Margaret Cavendish (1623-1673) was both the most prolific and the most diverse female writer of the seventeenth century. In addition to biography, poetry, plays, and an early science fiction novel, she wrote on politics and produced five original works on ‘natural and experimental philosophy’. Indeed she was the only woman to attend a meeting of the Royal Society in that period – at what was, not coincidentally, its best-attended meeting of the century! She compensated for her lack of formal education by giving full reign to her vivid imagination and sharp intelligence. She explicitly sought ‘a glorious fame’ through her writings – latterly penned in the Little Castle at Bolsover – but for all their obvious fascination and overt flattery, her contemporaries mostly did not take her seriously. In later times to those who did not bother to try to understand her, she simply became ‘Mad Madge’.

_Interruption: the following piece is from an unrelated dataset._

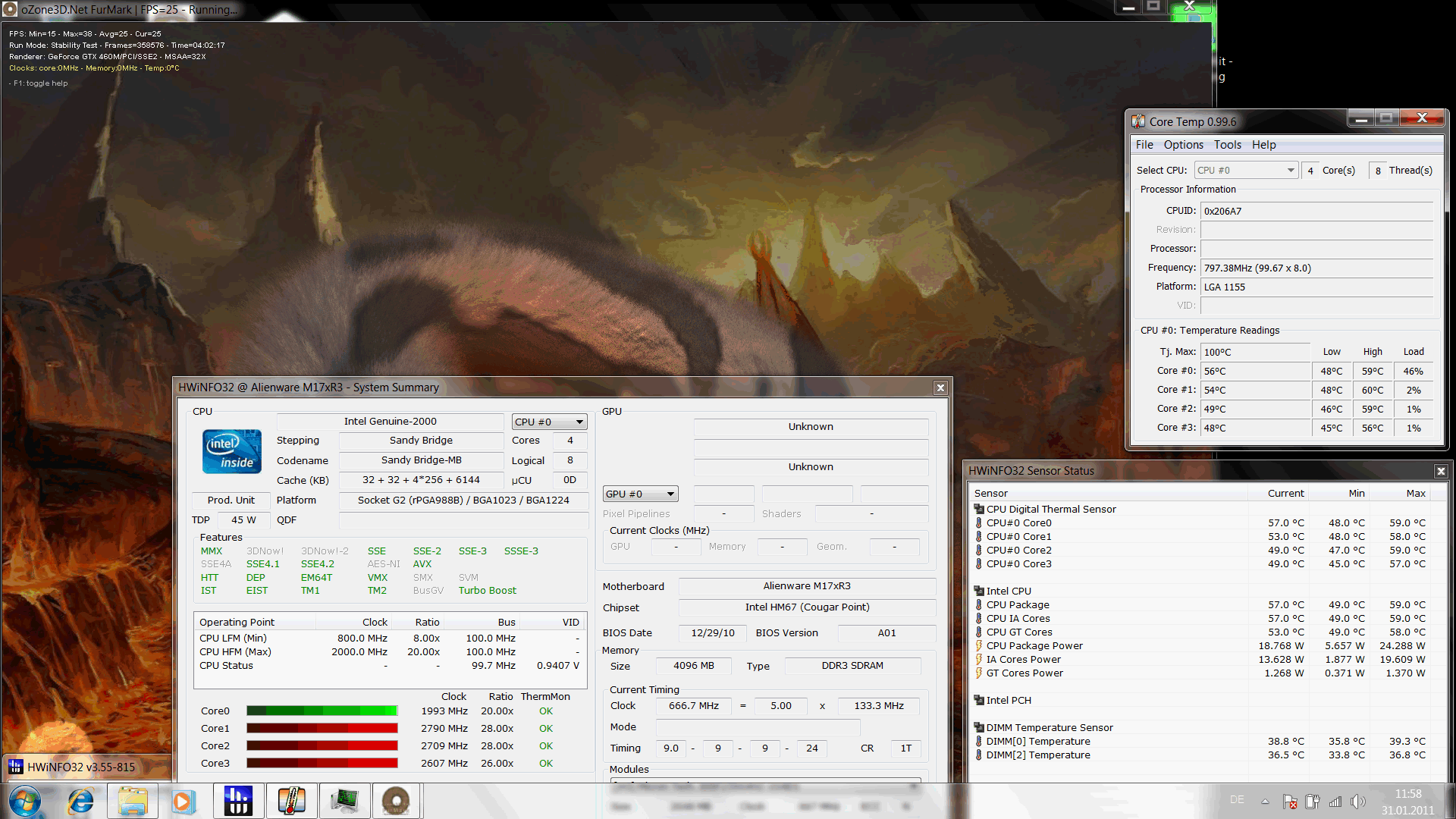Expand Select CPU combo box in Core Temp

1246,171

Her family (the Lucases) lost everything in the English Civil War, but having fled to Paris with queen Henrietta Maria as a Maid of Honour, she met and fell in love with the archetypal ‘Cavalier’, William Cavendish, whose forces had been destroyed at the Battle of Marston Moor. After the Restoration he was elevated to a Dukedom, and so Margaret became ‘Duchess of Newcastle’. Innately shy, she used distinctive fashion to project herself flamboyantly. (The cover picture of L’Infante Egarée by the Derby surrealist artist Marion Adnams was chosen as representing something of Margaret Cavendish’s inner character in facing an uncomprehending world.)

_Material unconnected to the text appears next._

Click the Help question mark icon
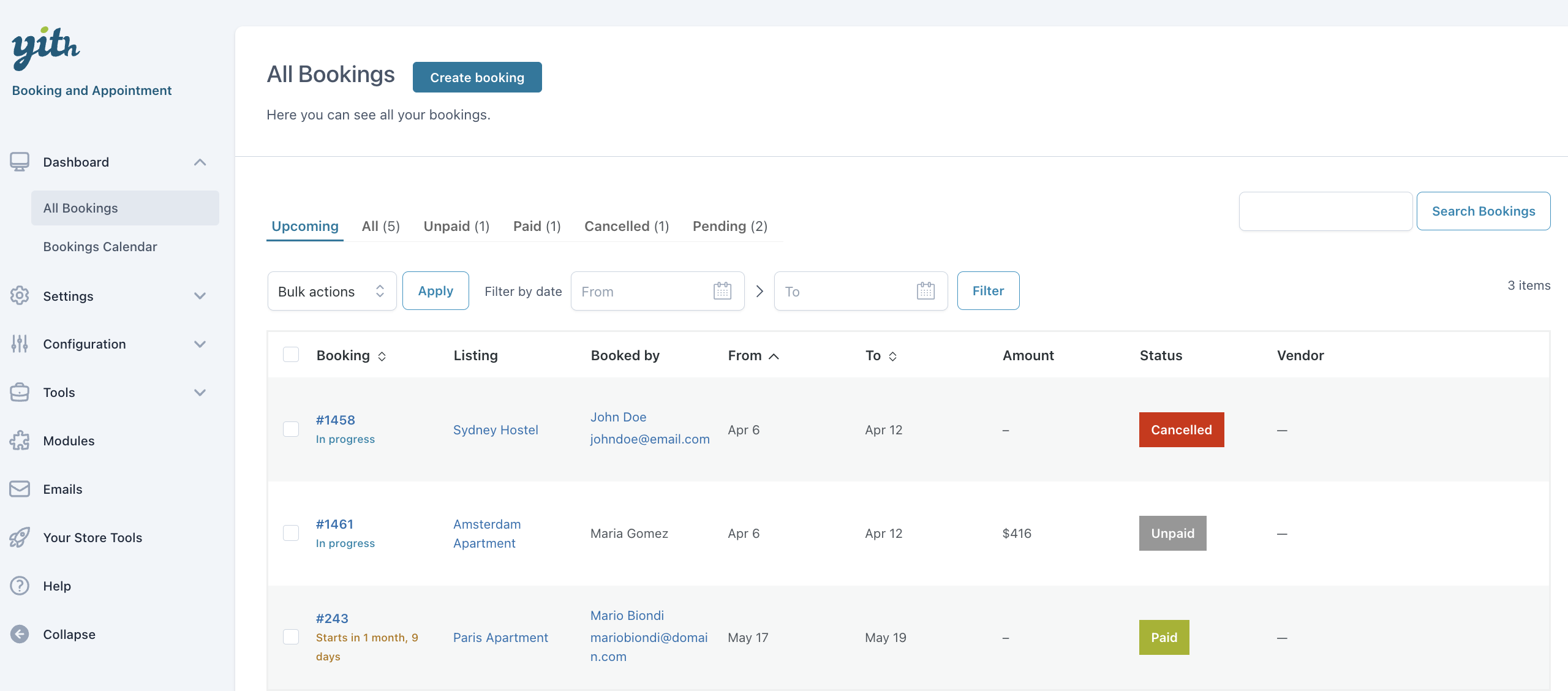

This mini-monograph puts her story into its turbulent political context and contrasts her ideas with those of her contemporaries such as Pierre Gassendi, Réne Descartes, Kenelm Digby, Jan Baptist van Helmont, Thomas Hobbes,Walter Charlton, and Joseph Glanville, most of whom she had met. Her venture into ‘science fiction’, can be seen partly as a defiant feminist counter-blast against some of the entrenched prejudices of her times. The book leaves the reader with the question, now that the ‘Mechanical Philosophy’ has run its course, whether her attempt to forge an alternative approach to the understanding of Nature and ourselves carries the seeds of a new way forward.
Published by Quandary Books June 2018, reprinted 2019
Pages: ix, 59. Colour and b/w illustrations.